## Aim of the task:
Among the entries below, find the lines with "heading" and copy them.

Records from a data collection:
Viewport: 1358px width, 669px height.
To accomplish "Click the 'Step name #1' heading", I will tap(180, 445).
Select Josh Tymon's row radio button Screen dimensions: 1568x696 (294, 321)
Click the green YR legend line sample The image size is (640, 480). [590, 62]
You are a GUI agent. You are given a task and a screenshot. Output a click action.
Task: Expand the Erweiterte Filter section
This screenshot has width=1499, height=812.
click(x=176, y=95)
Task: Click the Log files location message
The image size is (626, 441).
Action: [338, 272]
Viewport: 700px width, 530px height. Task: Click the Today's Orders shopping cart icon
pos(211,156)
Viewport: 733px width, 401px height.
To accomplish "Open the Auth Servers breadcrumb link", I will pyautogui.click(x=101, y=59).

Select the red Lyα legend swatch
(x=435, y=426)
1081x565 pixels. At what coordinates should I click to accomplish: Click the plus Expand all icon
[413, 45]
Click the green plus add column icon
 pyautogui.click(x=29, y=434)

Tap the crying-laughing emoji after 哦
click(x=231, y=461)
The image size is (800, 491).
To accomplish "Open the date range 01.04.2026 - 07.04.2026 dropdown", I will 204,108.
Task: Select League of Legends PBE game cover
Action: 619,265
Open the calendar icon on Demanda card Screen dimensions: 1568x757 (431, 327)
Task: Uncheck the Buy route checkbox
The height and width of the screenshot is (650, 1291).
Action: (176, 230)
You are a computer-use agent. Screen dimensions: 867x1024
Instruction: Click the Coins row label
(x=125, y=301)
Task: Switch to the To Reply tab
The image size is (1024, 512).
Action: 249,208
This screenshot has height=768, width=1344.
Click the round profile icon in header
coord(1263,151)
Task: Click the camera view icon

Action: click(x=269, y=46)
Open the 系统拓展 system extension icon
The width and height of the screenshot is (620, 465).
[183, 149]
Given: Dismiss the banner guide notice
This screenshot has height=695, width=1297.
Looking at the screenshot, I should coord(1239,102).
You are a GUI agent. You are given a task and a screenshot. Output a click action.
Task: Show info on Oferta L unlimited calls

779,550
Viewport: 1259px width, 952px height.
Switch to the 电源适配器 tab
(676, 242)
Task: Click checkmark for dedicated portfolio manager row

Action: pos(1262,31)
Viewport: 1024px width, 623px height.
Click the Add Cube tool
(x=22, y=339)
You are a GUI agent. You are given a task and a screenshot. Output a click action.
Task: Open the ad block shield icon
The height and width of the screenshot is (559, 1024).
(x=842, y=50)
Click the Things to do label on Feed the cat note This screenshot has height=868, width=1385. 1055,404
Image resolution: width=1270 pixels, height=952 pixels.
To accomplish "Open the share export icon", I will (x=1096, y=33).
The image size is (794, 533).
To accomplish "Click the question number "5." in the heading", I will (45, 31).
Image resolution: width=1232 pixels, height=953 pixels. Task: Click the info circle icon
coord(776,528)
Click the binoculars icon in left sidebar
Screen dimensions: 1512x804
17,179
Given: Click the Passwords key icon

## Response to this task:
To accomplish "Click the 'Step name #1' heading", I will tap(180, 445).
To accomplish "Click the question number "5." in the heading", I will (45, 31).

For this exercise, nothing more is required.